Across town that evening, another young man, Tim Spicer, was getting off work at Ben's Chili Bowl, in the U Street corridor, a neighborhood once known as the black Broadway because the likes of Duke Ellington performed there. I had become friends with Tim after years of eating at Ben's, a D.C. institution whose walls are adorned with photos of such famous customers as Bono and Bill Cosby. He was fantastically nice. He always helped me jump the line to get a half-smoke, my regular artery-clogging sausage. He would chat with my nine-year-old son and tell me about his aspirations. Tim had dropped out of high school, but he got his G.E.D. and wanted to attend Howard University. In his spare time, he rapped and drew fashion sketches. He hoped to start a clothing line, and we had talked about my investing in it.

As I was eating sushi at the synagogue, Tim was murdered. According to the police department's reconstruction of events, he was carjacked. The killer (or killers) drove away in Tim's souped-up 1994 Chevy Caprice, and Tim stumbled to a nearby Metro stop, where he died. He was 25 and a father.
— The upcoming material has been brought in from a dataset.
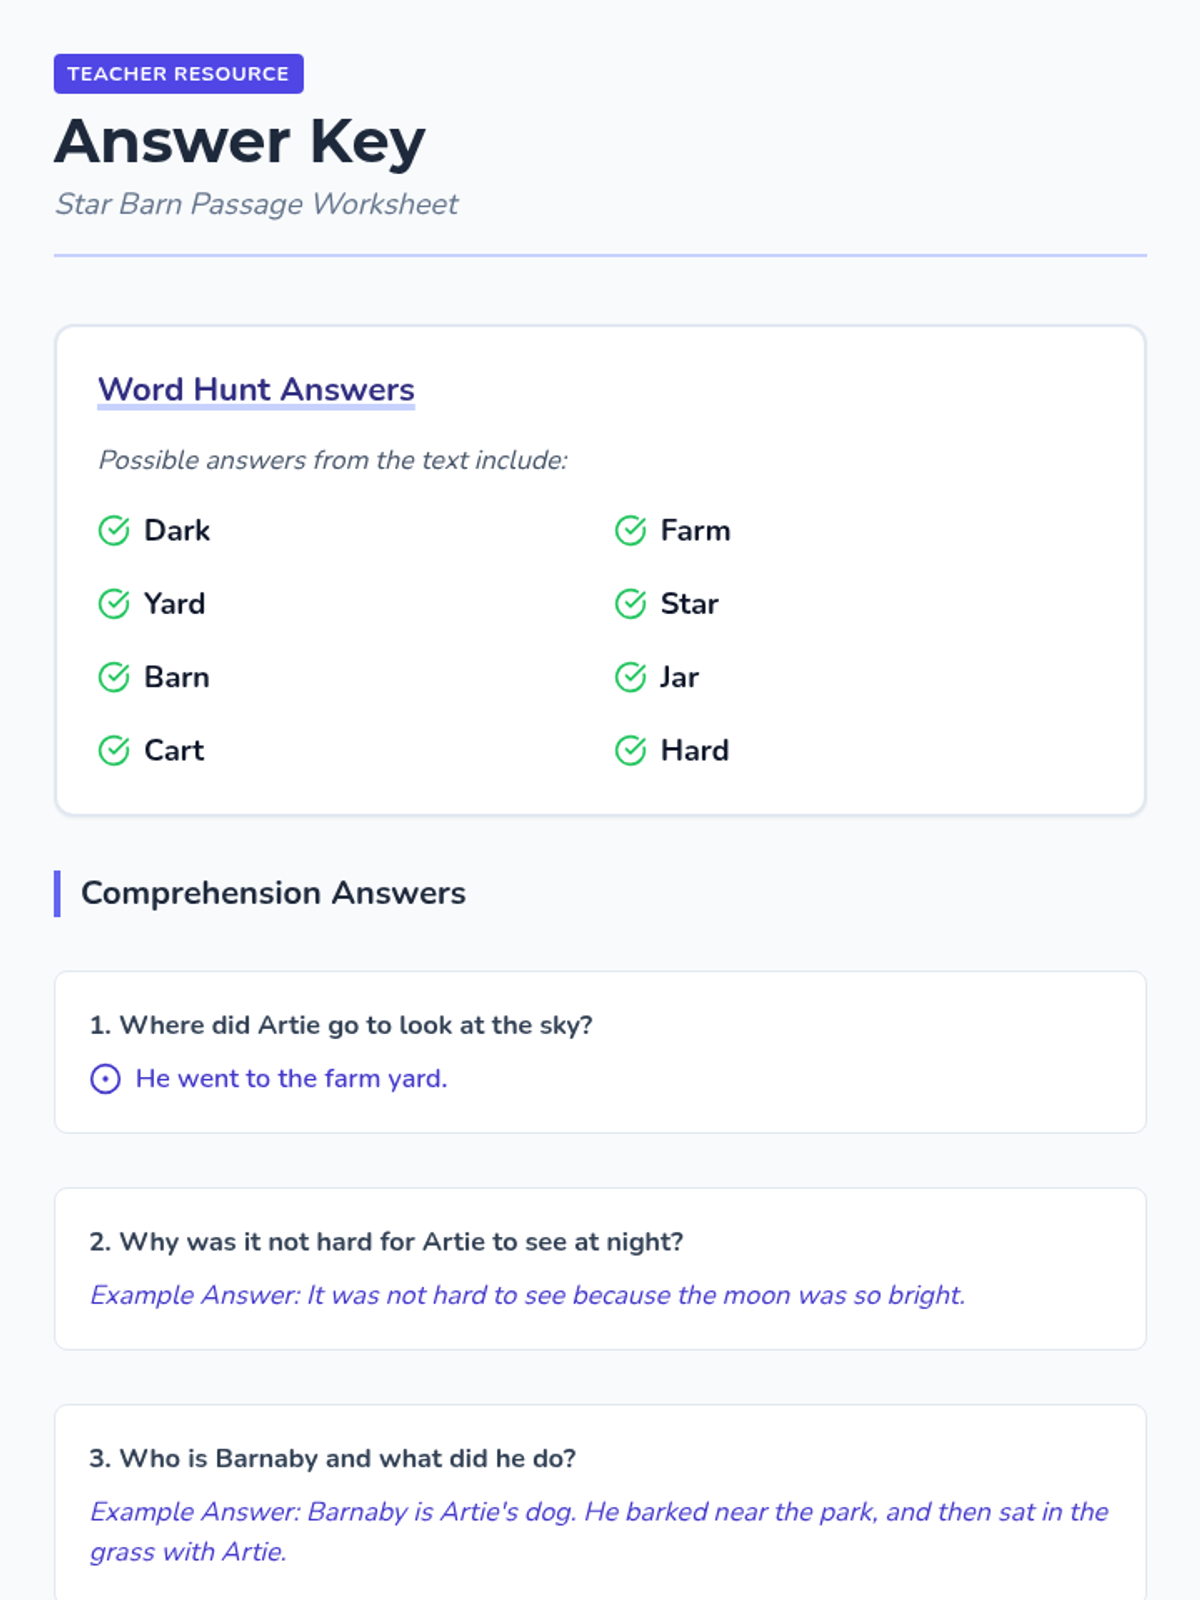Click the check icon beside Jar

(x=630, y=677)
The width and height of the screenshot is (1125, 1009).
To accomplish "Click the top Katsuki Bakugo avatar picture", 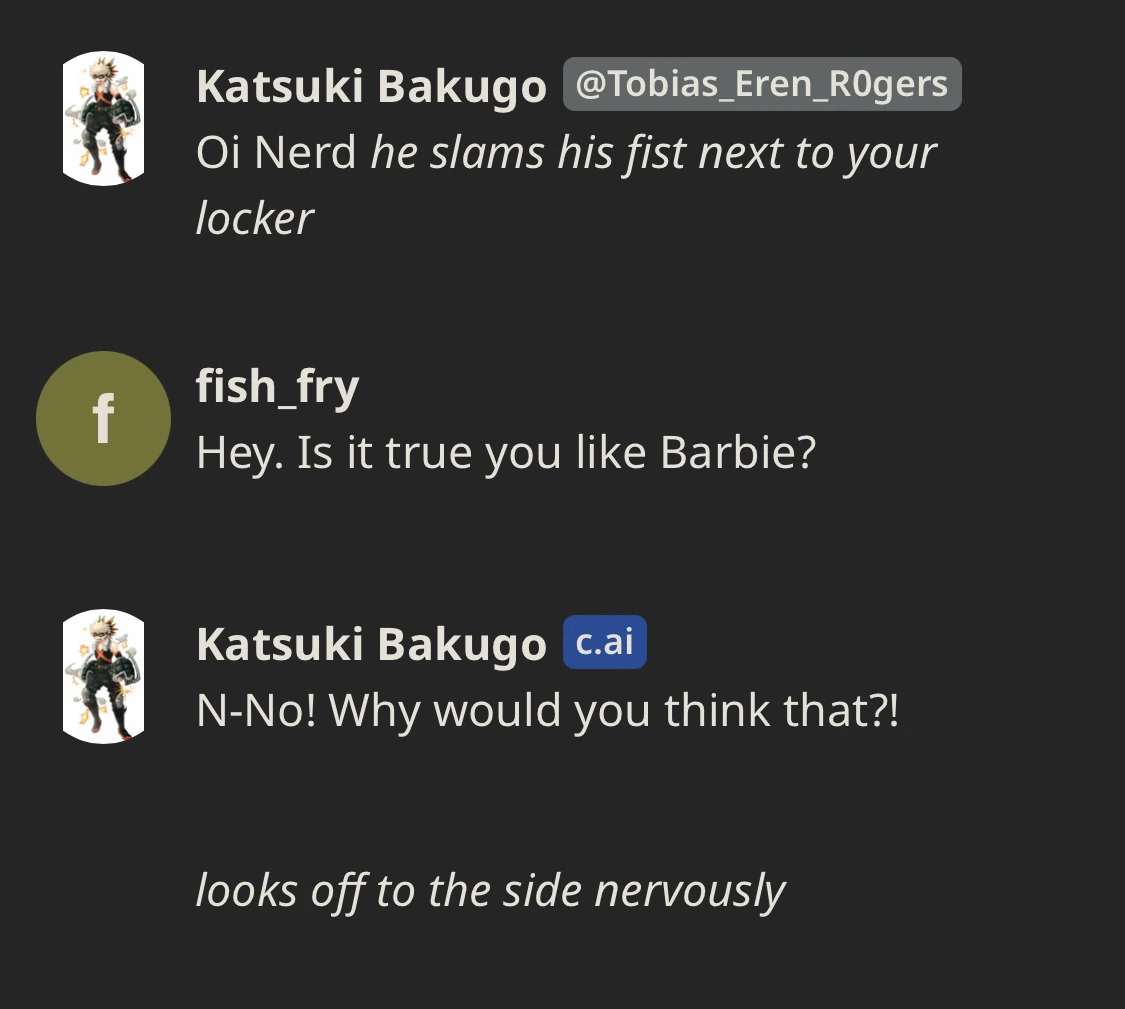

Ten days later, I went to his funeral. Mourners wailed at his open casket. Speaker after speaker praised his kindness and asked God what was happening to so many young black men. Tim's murder was the 169th in D.C. in 2007, which gave it notoriety. The previous year, there had been 169 murders in the District, so each one after Tim's underscored the city's rising homicide rate. Police have yet to make an arrest or disclose the weapon that killed Tim, but odds are it was a handgun, the weapon of choice in American cities. (See where the 2008 presidential candidates stand on gun control.)
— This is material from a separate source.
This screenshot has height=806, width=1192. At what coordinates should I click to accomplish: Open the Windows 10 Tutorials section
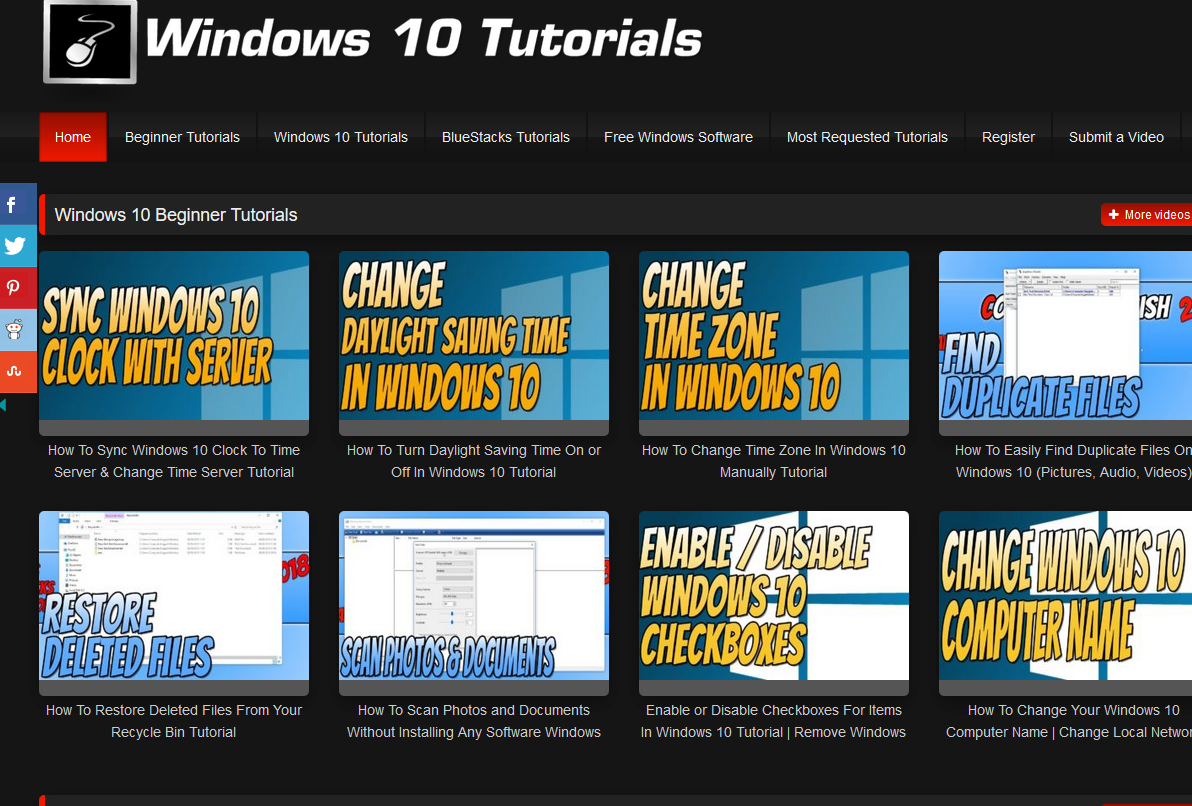[340, 137]
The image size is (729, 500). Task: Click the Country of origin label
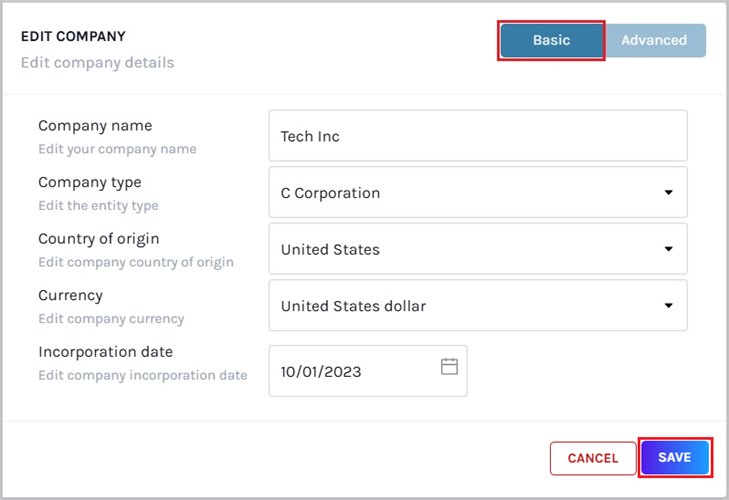click(99, 239)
A few days after Tim was slain, the U.S. Supreme Court accepted District of Columbia v. Heller, a case about a law that was supposed to prevent murders like Tim's: D.C.'s ban on handguns, the country's strictest gun-control measure. Constitutional scholars, gun manufacturers, and gun-control advocates say this will be the most significant firearms case to come before the high court in almost 70 years. The court has assiduously avoided ruling on gun control since the 1930s, when it opened the door to regulation; suddenly it's deciding a case that could strike down many of the country's gun laws, affecting every firearm owner and manufacturer. How this case got to the Roberts court, and its coming as I dealt for the first time with a friend becoming a murder victim, made me ponder the prevalence of gun violence, the complexity of the issue's policy and politics, and why both sides, I think, miss the point.

It's easy for liberals to view the gun lobby as monolithic. In left-wing demonology, the National Rifle Association is regarded, along with Halliburton, as all-powerful. But the gun movement is more nuanced than that. In 2000, for instance, Smith & Wesson, the nation's largest gun manufacturer, broke with the rest of the gun industry and signed a settlement agreement with the Clinton administration in order to avoid lawsuits. The company, more than 150 years old, agreed to adopt numerous safety measures and change its sales practices. Smith & Wesson found itself vilified, subject to boycotts by weapons enthusiasts who believed it had sold out.